Extract:
A consequence of the SD model’s assumption of uniform pressure within the membrane is that the chemical potential gradient is expressed only as a concentration gradient. The concentration gradient of solvent within the membrane according to the SD model is induced by the pressure difference across the membrane. However, the calculated number of water molecules along the membrane from our NEMD simulations show no evidence of a water concentration gradient (Fig. 1E, fig. S7). The absence of a concentration gradient within the membrane clearly indicates that water transport across the membrane cannot be governed by a diffusive mechanism. In Fig. 1E, the number of water molecules inside the membrane is slightly lower at 600 bar compared to 300 bar. This observation is attributed to membrane compaction at high pressures, which slightly reduces membrane porosity (Fig. 1F and figs. S8 and S9). Notably, such slight compaction barely affects the linearity of permeate flux as a function of applied pressure (Fig. 1C), likely due to the increased frequency of connecting adjacent membrane pores or water pockets (28, 29).

Water molecules permeate through membrane pores in clusters

In the SD model, transport of solvent through the membrane is characterized by the mutual diffusion between the solvent and the membrane (11). The Fick’s continuum description of diffusion for such binary systems requires both components to be perfectly mixed such that the mixture is homogeneous in the continuum approximation (31). This implies that solvent molecules are well dispersed within the membrane.

Task to complete:
Copy the membrane passage from "Water molecules permeate" up to and including "within the membrane.", swapping "SD model" for "solution-diffusion model" wherever it appears. The lines after the membrane passage are separate material.

Data excerpt:
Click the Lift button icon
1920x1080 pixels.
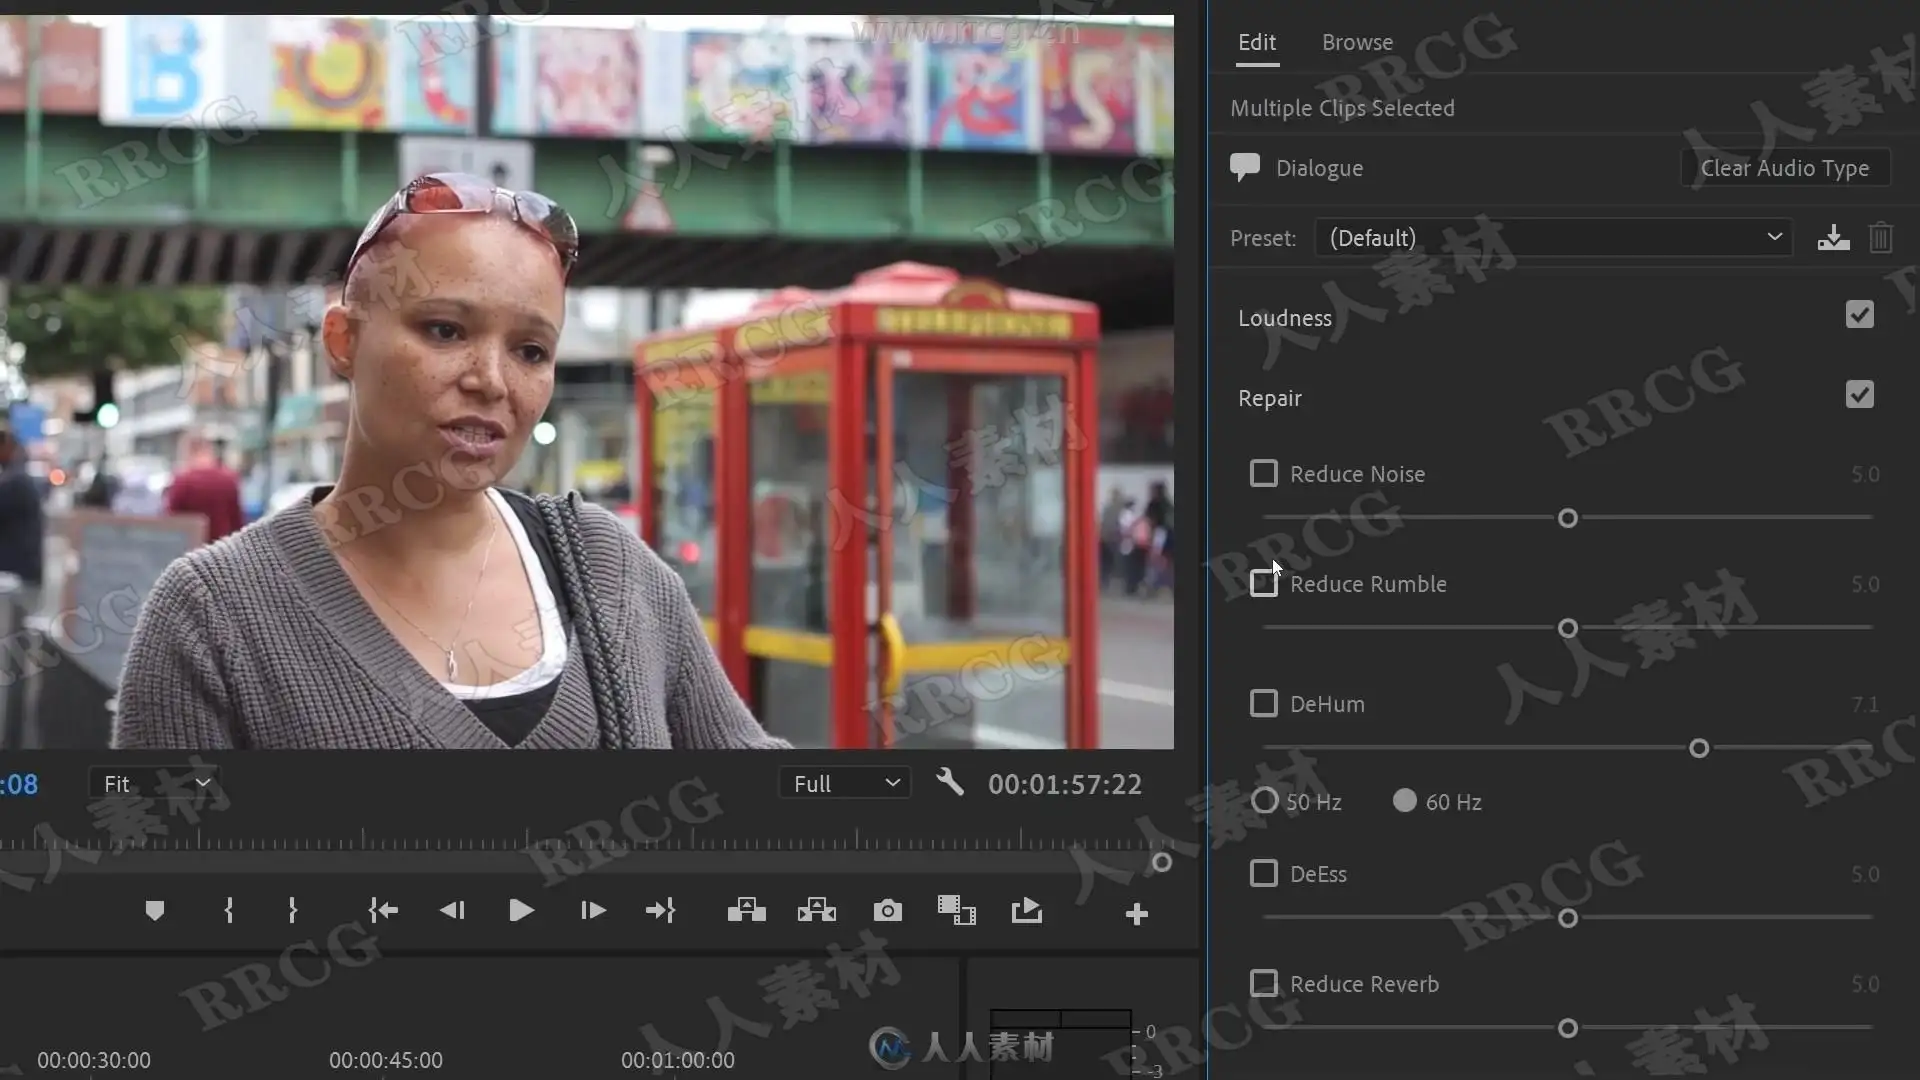pyautogui.click(x=746, y=911)
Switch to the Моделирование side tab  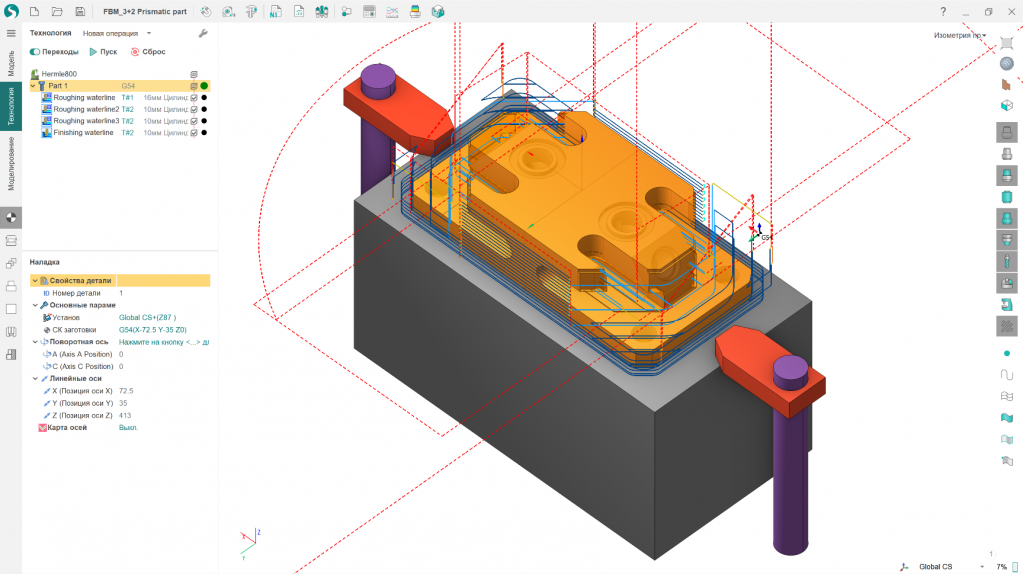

Response to this task:
Water molecules permeate through membrane pores in clusters

In the solution-diffusion model, transport of solvent through the membrane is characterized by the mutual diffusion between the solvent and the membrane (11). The Fick’s continuum description of diffusion for such binary systems requires both components to be perfectly mixed such that the mixture is homogeneous in the continuum approximation (31). This implies that solvent molecules are well dispersed within the membrane.